> **PROBLEM REQUIREMENTS**
Swap "bottom" for "foot" in the material, starting at the line that has "Pick the bold" and stopping after the line that has "pyautogui.click(x=311, y=483)". Give those lines back with nothing else changed.

==== MATERIAL SUPPLIED ====

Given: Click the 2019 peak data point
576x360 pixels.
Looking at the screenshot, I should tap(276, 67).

====
==== MATERIAL SUPPLIED ====

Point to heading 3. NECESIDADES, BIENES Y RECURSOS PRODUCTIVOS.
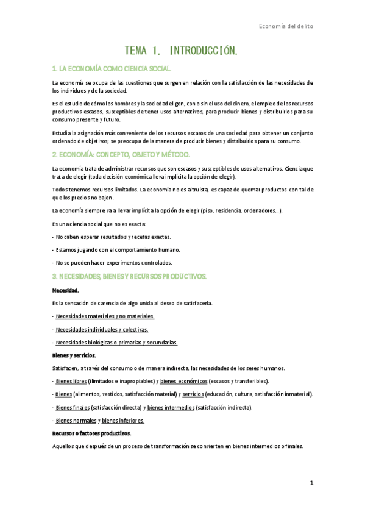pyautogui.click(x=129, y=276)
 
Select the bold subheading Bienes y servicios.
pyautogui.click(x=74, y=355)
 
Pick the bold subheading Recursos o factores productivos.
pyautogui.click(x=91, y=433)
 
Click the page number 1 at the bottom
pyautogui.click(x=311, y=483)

====

> **SOLUTION FOR THIS TASK**
Pick the bold subheading Recursos o factores productivos.
pyautogui.click(x=91, y=433)
 
Click the page number 1 at the foot
pyautogui.click(x=311, y=483)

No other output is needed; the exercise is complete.